TRY IT: Retype the records below exactly. Leave nothing out.
** Opening INPUT DATA block **
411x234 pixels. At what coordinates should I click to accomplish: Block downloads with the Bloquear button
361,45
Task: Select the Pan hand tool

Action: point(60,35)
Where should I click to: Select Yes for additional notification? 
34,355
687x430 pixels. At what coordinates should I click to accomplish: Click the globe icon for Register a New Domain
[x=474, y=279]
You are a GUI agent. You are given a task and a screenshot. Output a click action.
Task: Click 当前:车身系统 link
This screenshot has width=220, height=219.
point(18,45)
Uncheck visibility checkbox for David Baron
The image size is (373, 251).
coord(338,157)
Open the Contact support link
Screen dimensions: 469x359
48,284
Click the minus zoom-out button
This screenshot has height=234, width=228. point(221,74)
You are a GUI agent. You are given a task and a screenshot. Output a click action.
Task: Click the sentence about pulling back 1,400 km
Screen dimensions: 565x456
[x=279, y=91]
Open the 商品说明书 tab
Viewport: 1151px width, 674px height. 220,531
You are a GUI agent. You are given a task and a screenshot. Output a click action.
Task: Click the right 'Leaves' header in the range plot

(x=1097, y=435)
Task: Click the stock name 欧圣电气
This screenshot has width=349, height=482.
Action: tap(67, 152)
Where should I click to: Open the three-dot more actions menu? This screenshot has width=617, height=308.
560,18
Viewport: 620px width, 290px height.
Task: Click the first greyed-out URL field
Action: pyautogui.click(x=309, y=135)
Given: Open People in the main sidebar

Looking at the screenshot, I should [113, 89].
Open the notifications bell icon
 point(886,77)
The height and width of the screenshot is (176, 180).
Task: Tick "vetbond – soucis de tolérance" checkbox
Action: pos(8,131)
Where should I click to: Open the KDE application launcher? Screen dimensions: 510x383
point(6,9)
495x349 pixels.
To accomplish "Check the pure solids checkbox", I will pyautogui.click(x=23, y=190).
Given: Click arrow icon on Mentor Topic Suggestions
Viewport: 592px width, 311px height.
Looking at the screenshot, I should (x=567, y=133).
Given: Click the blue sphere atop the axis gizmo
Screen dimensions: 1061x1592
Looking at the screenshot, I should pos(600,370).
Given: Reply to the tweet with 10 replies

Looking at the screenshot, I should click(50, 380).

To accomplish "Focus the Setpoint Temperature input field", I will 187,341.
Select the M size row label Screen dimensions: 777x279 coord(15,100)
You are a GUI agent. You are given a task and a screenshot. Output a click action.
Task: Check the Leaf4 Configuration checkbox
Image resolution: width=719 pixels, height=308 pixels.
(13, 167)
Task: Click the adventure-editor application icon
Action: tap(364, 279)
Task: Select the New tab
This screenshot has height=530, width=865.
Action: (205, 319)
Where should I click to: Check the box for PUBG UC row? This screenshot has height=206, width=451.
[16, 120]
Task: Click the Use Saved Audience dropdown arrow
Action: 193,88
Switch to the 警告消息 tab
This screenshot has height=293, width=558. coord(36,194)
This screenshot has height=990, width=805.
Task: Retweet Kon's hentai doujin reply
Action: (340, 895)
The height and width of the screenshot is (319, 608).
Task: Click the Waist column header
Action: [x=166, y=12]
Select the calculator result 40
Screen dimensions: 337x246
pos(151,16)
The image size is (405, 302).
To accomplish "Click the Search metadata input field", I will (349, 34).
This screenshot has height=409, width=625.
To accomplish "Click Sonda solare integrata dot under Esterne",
** Closing INPUT DATA block **
ANSWER TO THIS TASK:
411x234 pixels. At what coordinates should I click to accomplish: Block downloads with the Bloquear button
361,45
Task: Select the Pan hand tool

Action: point(60,35)
Where should I click to: Select Yes for additional notification? 
34,355
687x430 pixels. At what coordinates should I click to accomplish: Click the globe icon for Register a New Domain
[x=474, y=279]
You are a GUI agent. You are given a task and a screenshot. Output a click action.
Task: Click 当前:车身系统 link
This screenshot has width=220, height=219.
point(18,45)
Uncheck visibility checkbox for David Baron
The image size is (373, 251).
coord(338,157)
Open the Contact support link
Screen dimensions: 469x359
48,284
Click the minus zoom-out button
This screenshot has height=234, width=228. point(221,74)
You are a GUI agent. You are given a task and a screenshot. Output a click action.
Task: Click the sentence about pulling back 1,400 km
Screen dimensions: 565x456
[x=279, y=91]
Open the 商品说明书 tab
Viewport: 1151px width, 674px height. 220,531
You are a GUI agent. You are given a task and a screenshot. Output a click action.
Task: Click the right 'Leaves' header in the range plot

(x=1097, y=435)
Task: Click the stock name 欧圣电气
This screenshot has width=349, height=482.
Action: tap(67, 152)
Where should I click to: Open the three-dot more actions menu? This screenshot has width=617, height=308.
560,18
Viewport: 620px width, 290px height.
Task: Click the first greyed-out URL field
Action: pyautogui.click(x=309, y=135)
Given: Open People in the main sidebar

Looking at the screenshot, I should [113, 89].
Open the notifications bell icon
 point(886,77)
The height and width of the screenshot is (176, 180).
Task: Tick "vetbond – soucis de tolérance" checkbox
Action: pos(8,131)
Where should I click to: Open the KDE application launcher? Screen dimensions: 510x383
point(6,9)
495x349 pixels.
To accomplish "Check the pure solids checkbox", I will pyautogui.click(x=23, y=190).
Given: Click arrow icon on Mentor Topic Suggestions
Viewport: 592px width, 311px height.
Looking at the screenshot, I should (x=567, y=133).
Given: Click the blue sphere atop the axis gizmo
Screen dimensions: 1061x1592
Looking at the screenshot, I should pos(600,370).
Given: Reply to the tweet with 10 replies

Looking at the screenshot, I should click(50, 380).

To accomplish "Focus the Setpoint Temperature input field", I will 187,341.
Select the M size row label Screen dimensions: 777x279 coord(15,100)
You are a GUI agent. You are given a task and a screenshot. Output a click action.
Task: Check the Leaf4 Configuration checkbox
Image resolution: width=719 pixels, height=308 pixels.
(13, 167)
Task: Click the adventure-editor application icon
Action: tap(364, 279)
Task: Select the New tab
This screenshot has height=530, width=865.
Action: (205, 319)
Where should I click to: Check the box for PUBG UC row? This screenshot has height=206, width=451.
[16, 120]
Task: Click the Use Saved Audience dropdown arrow
Action: 193,88
Switch to the 警告消息 tab
This screenshot has height=293, width=558. coord(36,194)
This screenshot has height=990, width=805.
Task: Retweet Kon's hentai doujin reply
Action: (340, 895)
The height and width of the screenshot is (319, 608).
Task: Click the Waist column header
Action: [x=166, y=12]
Select the calculator result 40
Screen dimensions: 337x246
pos(151,16)
The image size is (405, 302).
To accomplish "Click the Search metadata input field", I will (349, 34).
This screenshot has height=409, width=625.
To accomplish "Click Sonda solare integrata dot under Esterne",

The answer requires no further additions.